▶ _What is expected_
Without leaving anything out, print every line of the data.

_ _ _ _

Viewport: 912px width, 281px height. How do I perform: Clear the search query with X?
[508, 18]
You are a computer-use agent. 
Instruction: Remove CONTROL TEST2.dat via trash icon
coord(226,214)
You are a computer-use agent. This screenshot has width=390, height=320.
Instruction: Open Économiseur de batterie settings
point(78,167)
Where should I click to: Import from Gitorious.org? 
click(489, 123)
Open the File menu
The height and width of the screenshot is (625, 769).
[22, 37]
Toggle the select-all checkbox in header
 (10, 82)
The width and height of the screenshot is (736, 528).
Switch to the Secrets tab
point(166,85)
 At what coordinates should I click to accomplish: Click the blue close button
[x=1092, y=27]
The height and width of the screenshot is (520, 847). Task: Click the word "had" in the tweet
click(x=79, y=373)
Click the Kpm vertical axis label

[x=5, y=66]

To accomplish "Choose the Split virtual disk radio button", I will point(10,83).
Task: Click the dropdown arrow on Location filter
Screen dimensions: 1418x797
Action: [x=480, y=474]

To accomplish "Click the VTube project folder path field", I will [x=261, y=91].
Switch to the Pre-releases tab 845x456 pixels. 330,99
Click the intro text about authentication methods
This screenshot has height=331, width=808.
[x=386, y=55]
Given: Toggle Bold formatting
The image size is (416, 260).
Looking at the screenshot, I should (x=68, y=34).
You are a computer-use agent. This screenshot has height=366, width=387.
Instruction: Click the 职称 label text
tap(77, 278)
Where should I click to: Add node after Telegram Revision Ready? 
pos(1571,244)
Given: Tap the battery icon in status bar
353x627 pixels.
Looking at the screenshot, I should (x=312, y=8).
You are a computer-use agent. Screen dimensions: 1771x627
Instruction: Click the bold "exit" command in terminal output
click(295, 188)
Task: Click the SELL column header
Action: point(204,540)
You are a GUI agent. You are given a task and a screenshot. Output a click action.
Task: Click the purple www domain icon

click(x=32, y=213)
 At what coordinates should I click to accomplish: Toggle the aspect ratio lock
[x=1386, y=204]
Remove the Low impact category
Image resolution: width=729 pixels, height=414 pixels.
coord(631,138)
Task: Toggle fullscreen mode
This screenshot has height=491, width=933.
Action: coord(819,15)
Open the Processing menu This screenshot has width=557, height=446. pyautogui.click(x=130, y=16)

_ _ _ _

▶ _Written answer_
Viewport: 912px width, 281px height. How do I perform: Clear the search query with X?
[508, 18]
You are a computer-use agent. 
Instruction: Remove CONTROL TEST2.dat via trash icon
coord(226,214)
You are a computer-use agent. This screenshot has width=390, height=320.
Instruction: Open Économiseur de batterie settings
point(78,167)
Where should I click to: Import from Gitorious.org? 
click(489, 123)
Open the File menu
The height and width of the screenshot is (625, 769).
[22, 37]
Toggle the select-all checkbox in header
 (10, 82)
The width and height of the screenshot is (736, 528).
Switch to the Secrets tab
point(166,85)
 At what coordinates should I click to accomplish: Click the blue close button
[x=1092, y=27]
The height and width of the screenshot is (520, 847). Task: Click the word "had" in the tweet
click(x=79, y=373)
Click the Kpm vertical axis label

[x=5, y=66]

To accomplish "Choose the Split virtual disk radio button", I will point(10,83).
Task: Click the dropdown arrow on Location filter
Screen dimensions: 1418x797
Action: [x=480, y=474]

To accomplish "Click the VTube project folder path field", I will [x=261, y=91].
Switch to the Pre-releases tab 845x456 pixels. 330,99
Click the intro text about authentication methods
This screenshot has height=331, width=808.
[x=386, y=55]
Given: Toggle Bold formatting
The image size is (416, 260).
Looking at the screenshot, I should (x=68, y=34).
You are a computer-use agent. This screenshot has height=366, width=387.
Instruction: Click the 职称 label text
tap(77, 278)
Where should I click to: Add node after Telegram Revision Ready? 
pos(1571,244)
Given: Tap the battery icon in status bar
353x627 pixels.
Looking at the screenshot, I should (x=312, y=8).
You are a computer-use agent. Screen dimensions: 1771x627
Instruction: Click the bold "exit" command in terminal output
click(295, 188)
Task: Click the SELL column header
Action: point(204,540)
You are a GUI agent. You are given a task and a screenshot. Output a click action.
Task: Click the purple www domain icon

click(x=32, y=213)
 At what coordinates should I click to accomplish: Toggle the aspect ratio lock
[x=1386, y=204]
Remove the Low impact category
Image resolution: width=729 pixels, height=414 pixels.
coord(631,138)
Task: Toggle fullscreen mode
This screenshot has height=491, width=933.
Action: coord(819,15)
Open the Processing menu This screenshot has width=557, height=446. pyautogui.click(x=130, y=16)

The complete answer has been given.